Si vous voulez un débat animé entre deux personnes, ce n’est pas forcément une bonne idée de les mettre debout devant un pupitre, côte-à-côte. Parce que ça donnera ce que vous venez de voir : deux personnalités politiques habituées des médias, jamais bousculées, rarement obligées de se parler directement, de se regarder les yeux dans les yeux, déroulant tranquillement leurs idées, leur programme. Pour les plateaux des précédents débats, avec les sept candidats de cette primaire à droite, il n’y avait guère d’autres solutions que cette mise en scène. Mais dans le cas d’un affrontement direct, en tête-à-tête, on nous avait plutôt habitués à des débats autour d'une table, un face-à-face favorisant les discussions et les échanges. C’était le cas des débats de l’entre-deux tours des présidentielles mais aussi du duel entre Martine Aubry et François Hollande en 2012 pour la primaire à gauche.
Là, cette forme du débat derrière un pupitre a davantage ressemblé à un meeting en commun qu’à un moment de franche explication. Une sensation renforcée par un trio de journalistes quasi inexistants, se contentant de distribuer le temps parole, d’ouvrir les grands chapitres et se faisant taper sur les doigts dès qu’ils ont cherché à les sortir de l’autoroute sur laquelle les deux candidats conduisaient leur petite caravane publicitaire.
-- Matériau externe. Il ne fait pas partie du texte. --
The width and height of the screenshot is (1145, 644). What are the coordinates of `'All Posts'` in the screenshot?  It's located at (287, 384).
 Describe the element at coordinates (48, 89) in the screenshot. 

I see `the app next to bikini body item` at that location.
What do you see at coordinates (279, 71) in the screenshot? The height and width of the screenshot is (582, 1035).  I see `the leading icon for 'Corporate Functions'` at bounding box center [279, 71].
Ils ont rarement réussi à les interrompre, à les contredire (et pourtant il y avait matière), à les relancer et à susciter la discussion directe tant attendue. Il aura fallu attendre près de cinquante minutes par exemple pour que les candidats s’interpellent directement de manière physique.
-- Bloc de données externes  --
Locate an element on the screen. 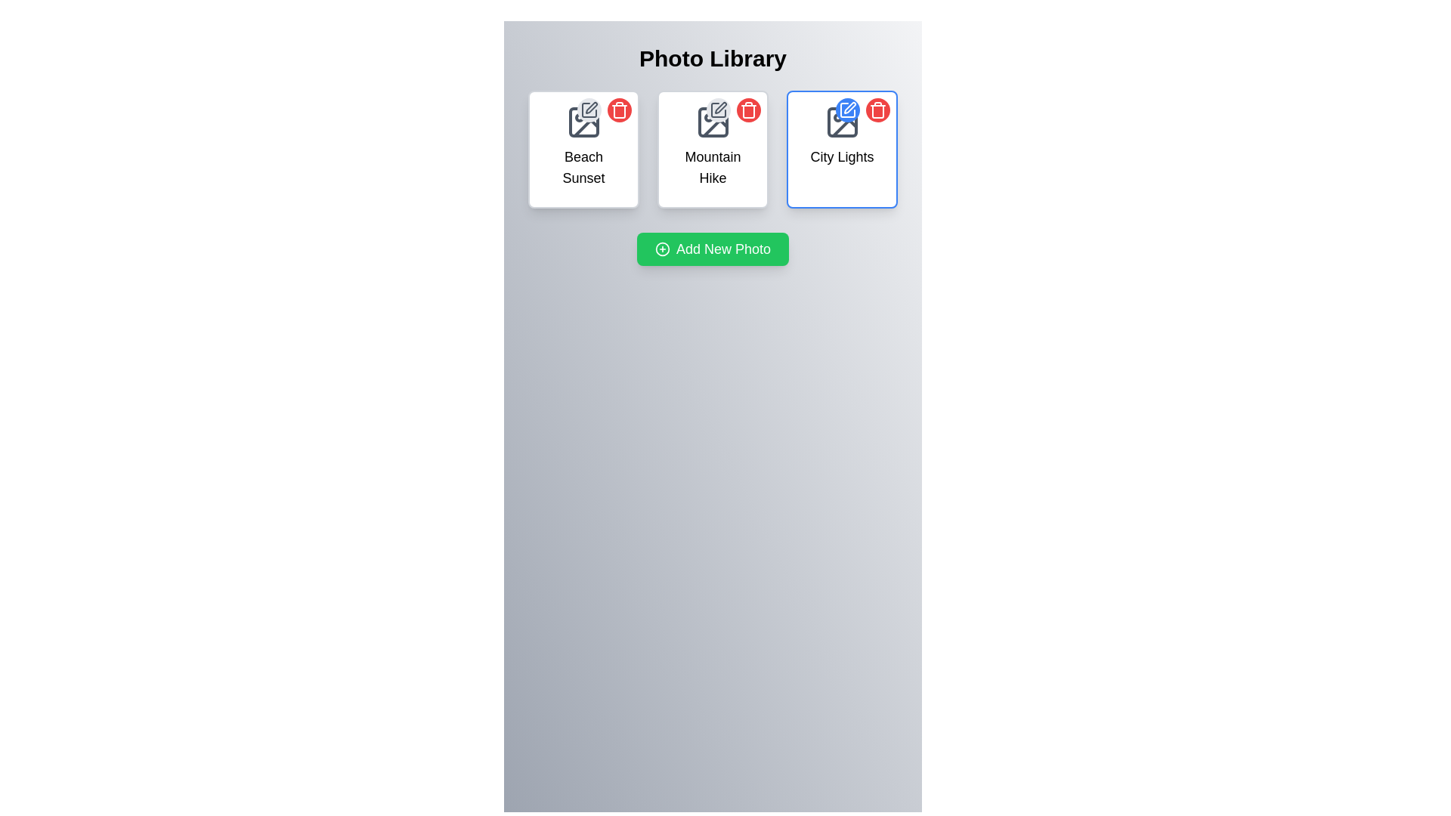  the circular red button with a white trash can icon located in the top-right corner of the 'Mountain Hike' photo card is located at coordinates (748, 110).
Certes, on a eu droit à un débat technique et à des chiffres. Pour le reste, à chaque tentative de mettre de l'instabilité dans le déroulement de leurs propositions, les journalistes se sont vu opposer un procès en caricature. Moyen efficace pour reprendre la parole, éviter de répondre et re-dérouler ses idées. «Nous voulons structurer le débat», a tenté Gilles Bouleau en cours d'émission. Perdu, ils n'ont jamais eu la main, ce sont les candidats qui ont donné le tempo du débat à la fin. C'est exactement là où voulait en venir François Fillon. Lors des débats précédents, il s'était plaint des relances des animateurs qui ne lui permettaient pas de s'exprimer comme il l'entendait et qui cherchaient plutôt à faire s'affronter les candidats entre eux. Alain Juppé avait besoin d'un affrontement encore plus direct. L'organisation et la mise en scène, ajoutées à la stratégie de François Fillon de le tenir à distance, ne lui ont pas facilité la tâche.